## What is expected
Tell me how many lines in the data below hold the string "agent", and say nothing else.

[[ Data, beginning ]]

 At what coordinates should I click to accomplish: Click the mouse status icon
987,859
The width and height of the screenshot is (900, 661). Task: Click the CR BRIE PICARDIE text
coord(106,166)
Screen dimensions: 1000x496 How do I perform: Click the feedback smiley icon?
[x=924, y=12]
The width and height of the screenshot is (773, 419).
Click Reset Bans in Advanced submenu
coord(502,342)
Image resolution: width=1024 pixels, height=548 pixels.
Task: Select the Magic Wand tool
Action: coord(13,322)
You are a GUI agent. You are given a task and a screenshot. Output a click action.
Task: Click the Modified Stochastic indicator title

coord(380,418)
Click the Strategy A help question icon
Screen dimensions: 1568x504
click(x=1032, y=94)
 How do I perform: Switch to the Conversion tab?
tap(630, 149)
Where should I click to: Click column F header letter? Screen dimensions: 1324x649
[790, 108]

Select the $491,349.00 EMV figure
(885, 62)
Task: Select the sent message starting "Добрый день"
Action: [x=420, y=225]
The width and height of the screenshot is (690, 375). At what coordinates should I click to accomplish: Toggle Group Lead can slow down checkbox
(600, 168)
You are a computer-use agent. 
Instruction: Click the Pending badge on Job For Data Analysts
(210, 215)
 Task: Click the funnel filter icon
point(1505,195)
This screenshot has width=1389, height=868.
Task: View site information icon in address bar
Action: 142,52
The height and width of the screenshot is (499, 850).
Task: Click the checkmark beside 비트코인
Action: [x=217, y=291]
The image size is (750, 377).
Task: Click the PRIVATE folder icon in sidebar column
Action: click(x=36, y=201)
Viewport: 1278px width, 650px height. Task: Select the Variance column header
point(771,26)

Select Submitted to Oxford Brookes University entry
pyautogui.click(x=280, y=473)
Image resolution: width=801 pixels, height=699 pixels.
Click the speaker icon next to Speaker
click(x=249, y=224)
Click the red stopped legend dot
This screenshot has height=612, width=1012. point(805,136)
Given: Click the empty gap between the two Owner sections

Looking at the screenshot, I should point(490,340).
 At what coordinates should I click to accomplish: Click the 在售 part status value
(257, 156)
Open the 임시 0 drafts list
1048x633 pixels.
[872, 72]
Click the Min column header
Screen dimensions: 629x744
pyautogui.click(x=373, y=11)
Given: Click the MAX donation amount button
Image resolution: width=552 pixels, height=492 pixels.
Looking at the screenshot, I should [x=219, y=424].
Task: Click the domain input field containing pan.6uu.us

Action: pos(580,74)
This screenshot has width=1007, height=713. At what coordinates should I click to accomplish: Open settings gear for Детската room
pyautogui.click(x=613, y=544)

[[ Data, end ]]

## Task answer
2